-- INPUT DATA follows --

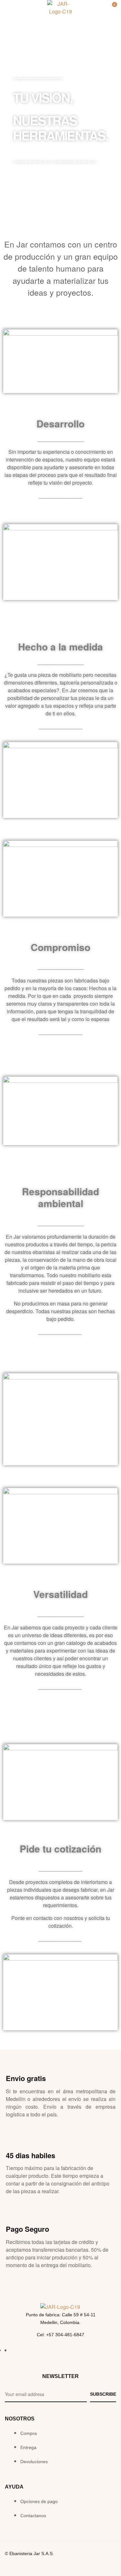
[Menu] (8, 8)
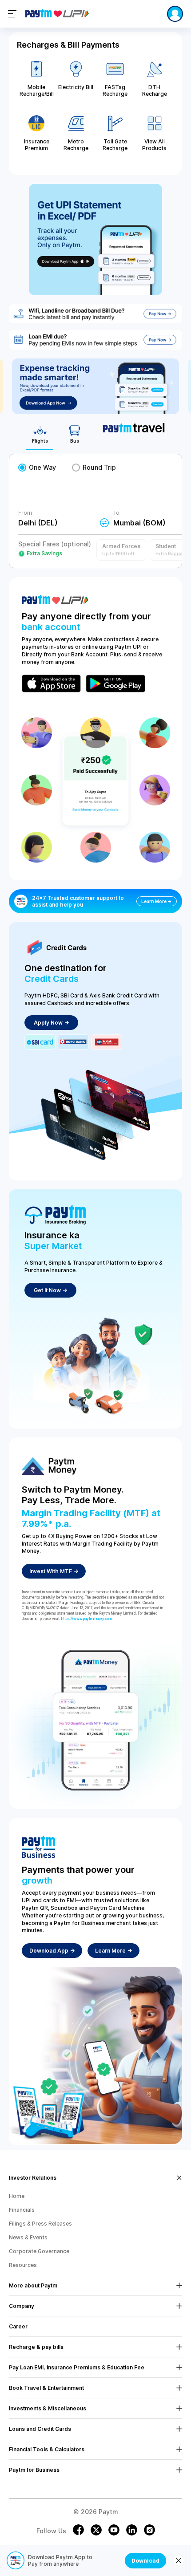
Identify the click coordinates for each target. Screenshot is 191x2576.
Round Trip (99, 467)
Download (145, 2560)
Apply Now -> (51, 1022)
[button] (121, 550)
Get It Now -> (50, 1290)
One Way (42, 467)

-- INPUT DATA concluded --

**TASK DETAILS**
Copy, exactly and with nothing added, the lines from the one containing "Round Trip (99, 467)" through the end of the records.

**TASK SOLUTION**
Round Trip (99, 467)
Download (145, 2560)
Apply Now -> (51, 1022)
[button] (121, 550)
Get It Now -> (50, 1290)
One Way (42, 467)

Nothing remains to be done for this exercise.